What Is Blender’s Wireframe Modifier?
In short, Blender’s wireframe modifier allows you to see what your mesh is actually made of — its topology and contour — which is why a wireframe can come in handy.
It converts a mesh into a wireframe by roaming its surface, assembling all the edges and converting those edges into four-sided polygons. Be aware of the fact that your mesh needs to have a face for it to work. You can define the thickness, material, and other parameters of the frame generated dynamically as well.
To do this:
- Go to the Modifier Properties tab and then click Add modifier.
- In this list, locate Wireframe and select it to activate the modifier and attach it to your object.
- You will now see that the modifier replaces the mesh of your object with a grid pattern.
This grid is based on the actual geometry of your mesh as well as any modifiers that you have running underneath it, which can include the Subdivision surface modifier if you plan to use one.
Wireframe Modifier Tools
The tools you have at your disposal for this modifier are listed below.
Note: When using the Thickness parameter, keep in mind that it’s an algorithmic approximation. While Even Thickness often yields satisfactory results in many cases, skinny faces can cause undesired spikes to protrude from an object. This can be remedied by reducing the angles in the geometry or by turning off Even Thickness.
Thickness sets the depth or size of the wireframes.
Offset is a value between (-1 to 1) that changes whether wireframe is generated in or out of the original mesh. Setting Offset to zero will center the frame around the actual edges.
Boundary creates wireframes on mesh island borders.
When selecting Replace Original, the actual mesh is replaced with the generated wireframe. If not, a wireframe is placed over it.
Even Thickness keeps the wireframe thick by adjusting any sharp corners. This option may improve the quality but at the risk of increasing the calculation time.
Relative Thickness determines the size of the edge and the length of the edge. The longer edge, the thicker the wireframe.
Crease Edges is used with the partition converter. Enabling this option will cut edges at their meeting points and prevent large curved intersections.
Crease Weight affects how much crease that meeting points should get.
Material Offset uses the selected material index as the wireframe’s material and is applied as an offset from the first material.
Vertex Groups restrict the modifier to only selected vertex group. The Invert option flips the vertex group weights, while the Factor option sets the percentage of the vertex that has influence over the final wireframe result.

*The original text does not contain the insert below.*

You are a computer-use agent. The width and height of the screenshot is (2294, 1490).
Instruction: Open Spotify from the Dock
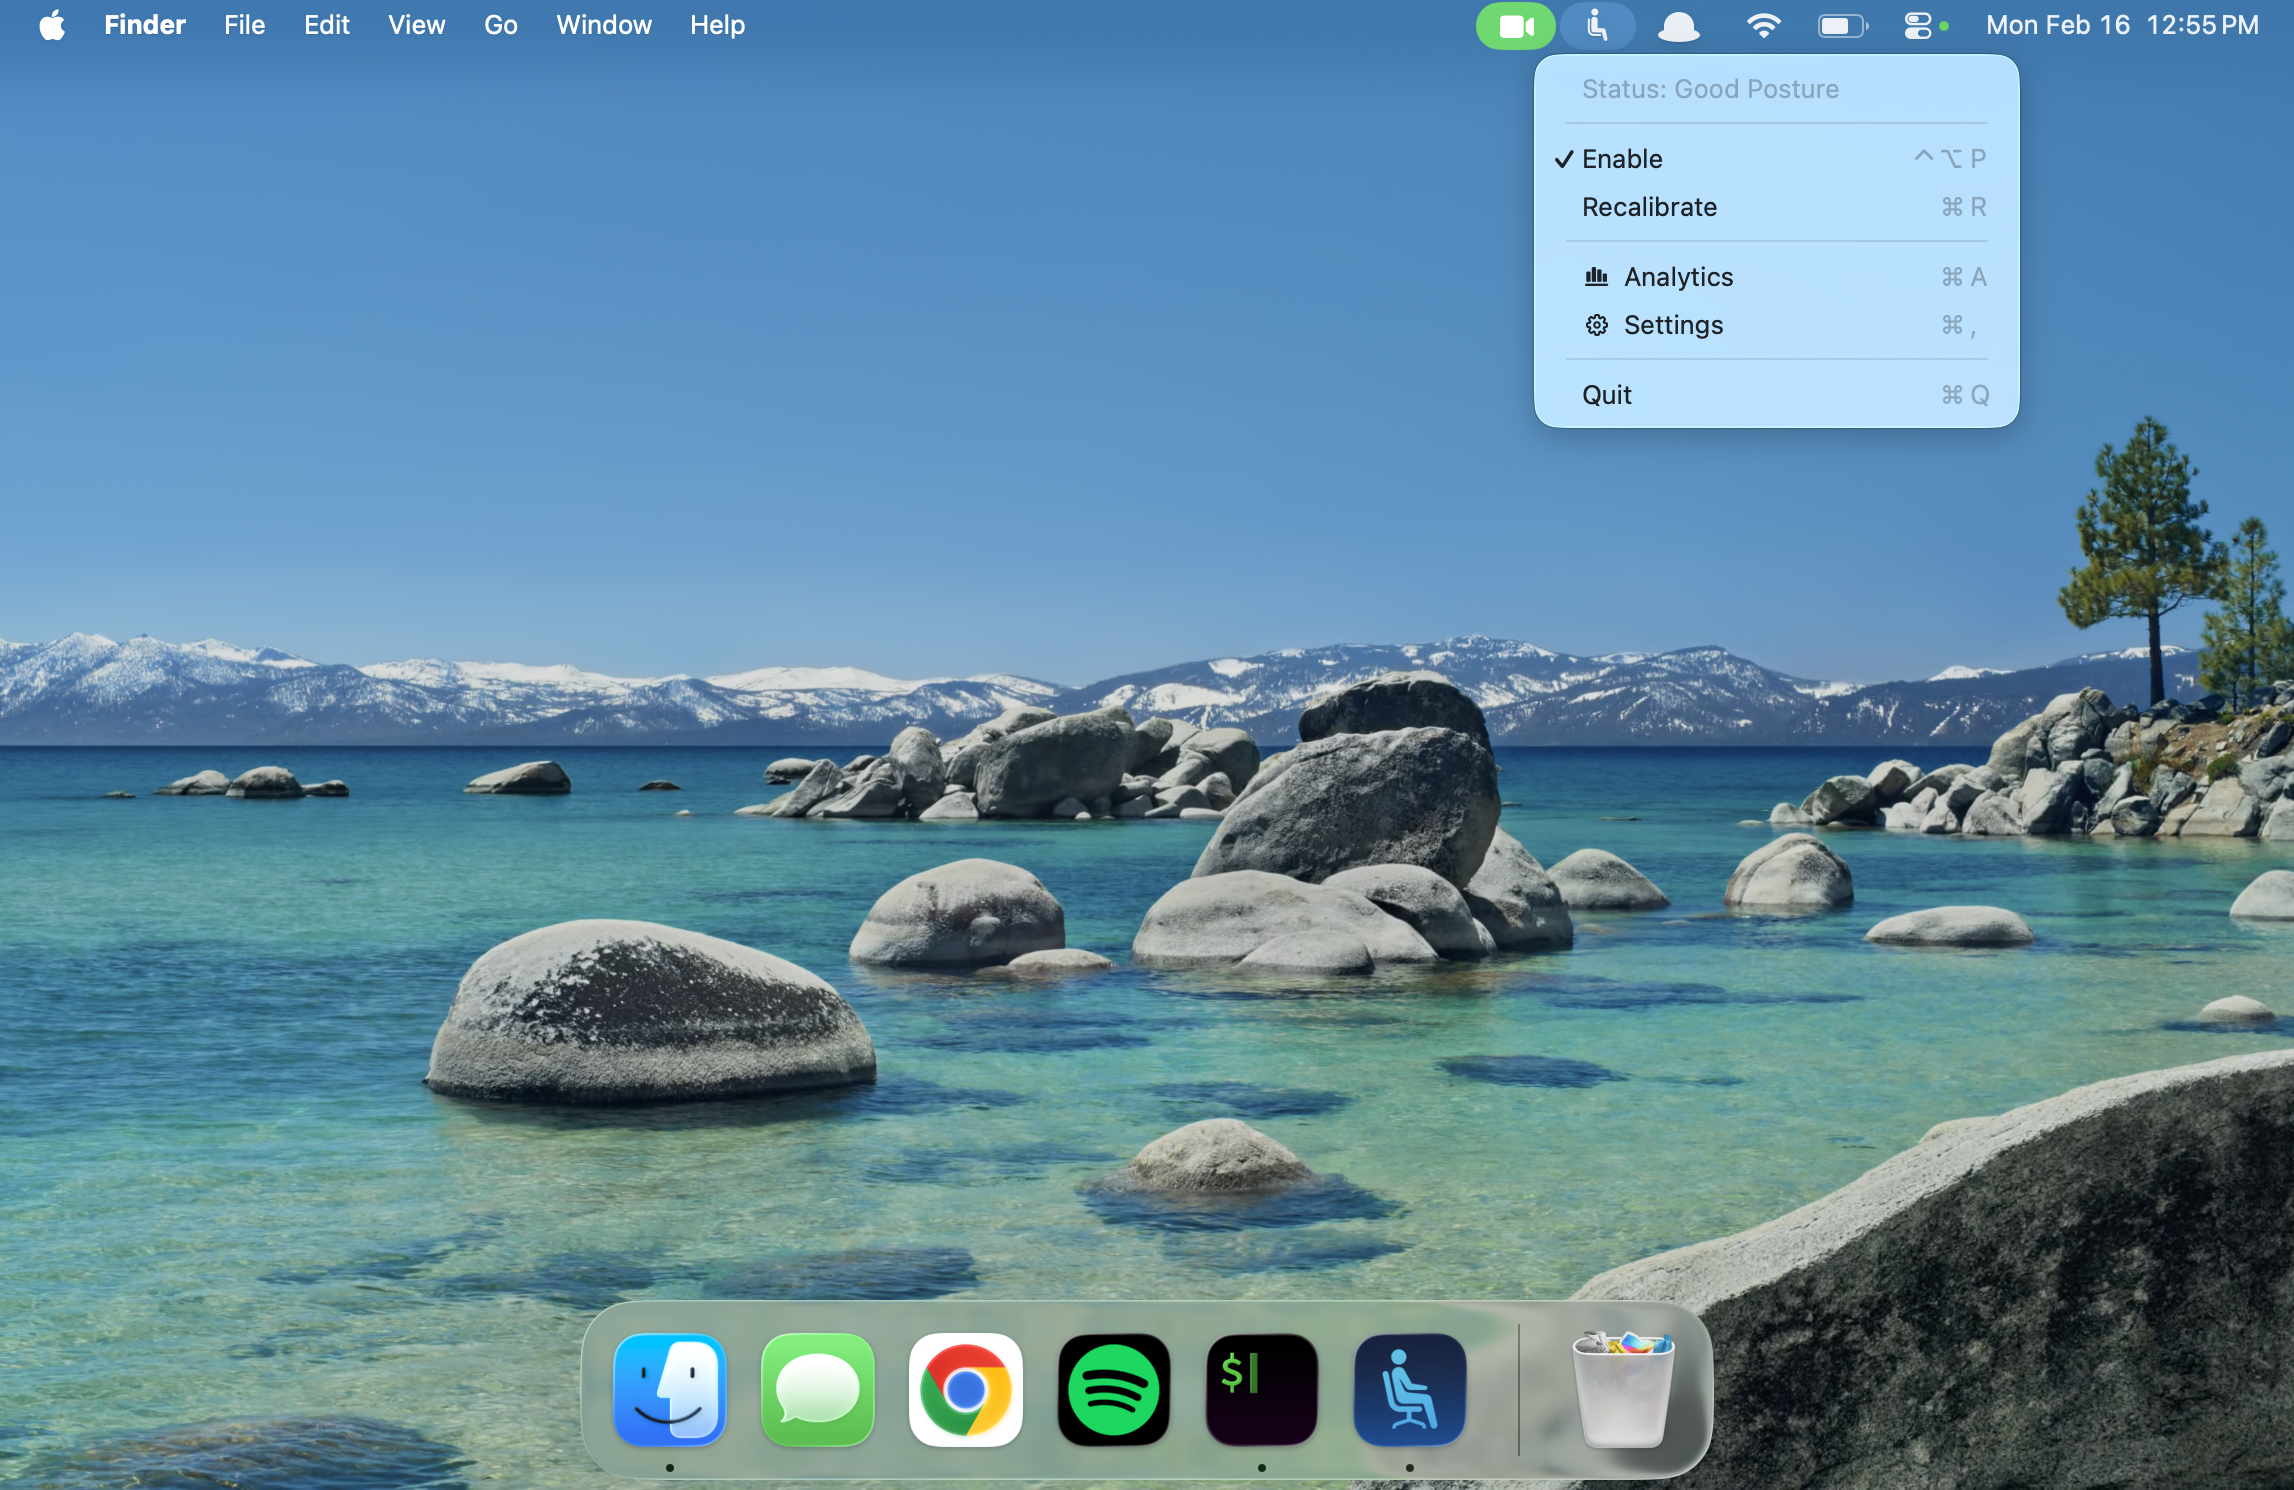(x=1113, y=1390)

Rendering a Wireframe over the Mesh
Wireframe modifier over BMW model by Mike Pen
You may find yourself also wanting to display the mesh of the wireframe over the actual base mesh of an object. To do this, uncheck the Replace Original option under the Boundary option. If this was to be rendered as is, what you would see is that the wireframe and the object share the same material.
This can be changed by using the Material Offset option. After making a separate material in the Material Properties tab, return to the Modifier Properties tab and locate Material Offset under the Crease Edges parameter. Changing the index number will designate the material applied to the wireframe.

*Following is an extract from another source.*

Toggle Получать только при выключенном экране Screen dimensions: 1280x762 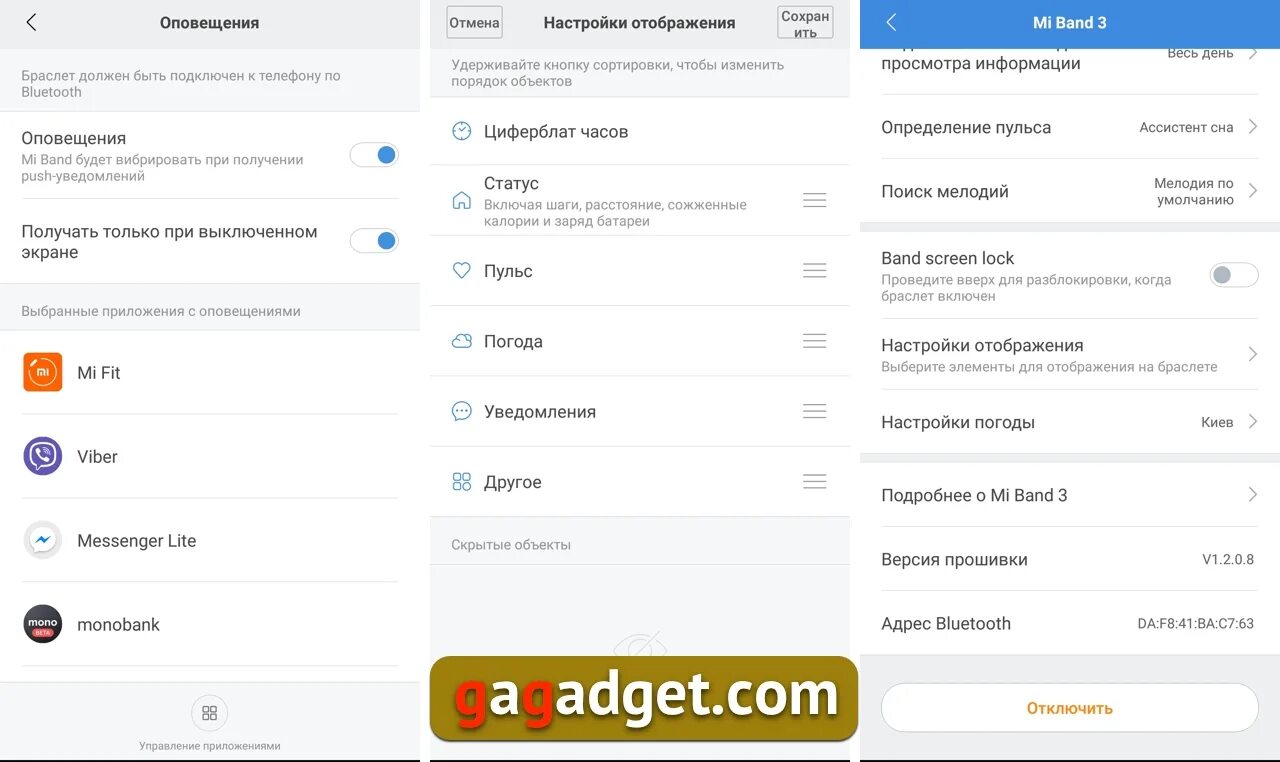pos(374,241)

If you have multiple materials, setting the index number of the Material Offset to anything other than 0 will set the next material in line in the Material Properties to the wireframe. Upon rendering, you would see the object and wireframe have two distinct materials applied to them.
Rendering a wireframe over the mesh can be very useful when posting your work online to showcase your models in a demo reel or portfolio as it shows off the detail of your mesh.
Rendering Wireframes in Eevee
Of course, as with all Blender modifiers, the Wireframe Modifier works in both Cycles and Eevee. The issue lies with procedurally generated meshes or larger objects as Eevee doesn’t recognize Vector Displacement and may slow your real-time viewport renderer to a crawl. So, if you desire to apply the effect on a displaced object, the wireframe will not match the contour of it.
There is an easy workaround for this issue.
1. Using the UV mapping menu (press U to display) on your object, choose Reset to unwrap the mesh to its shape. When you do, you should see a UV map similar to what is displayed below.
2. Saving this UV as an image, you can take it to the Material Properties tab and make a Material node tree beginning with a Texture Coordinate node that connects to an Image Texture node from the UV to the Vector option.
3. From here, set up a Diffuse BSDF node and connect it to a Mix Shader node.
4. Set your Image Texture to connect to the Diffuse by Color and have its Alpha connect to the factor of the Mix Shader.
5. Take the Diffuse and put it into the Shader option of the Mix Shader and place a Principled BSDF Shader into the other Shader option available in the Mix Shader.
Use the example above to properly set up your node tree. Once complete, you should be able to see the mapped UV texture on your object with Eevee.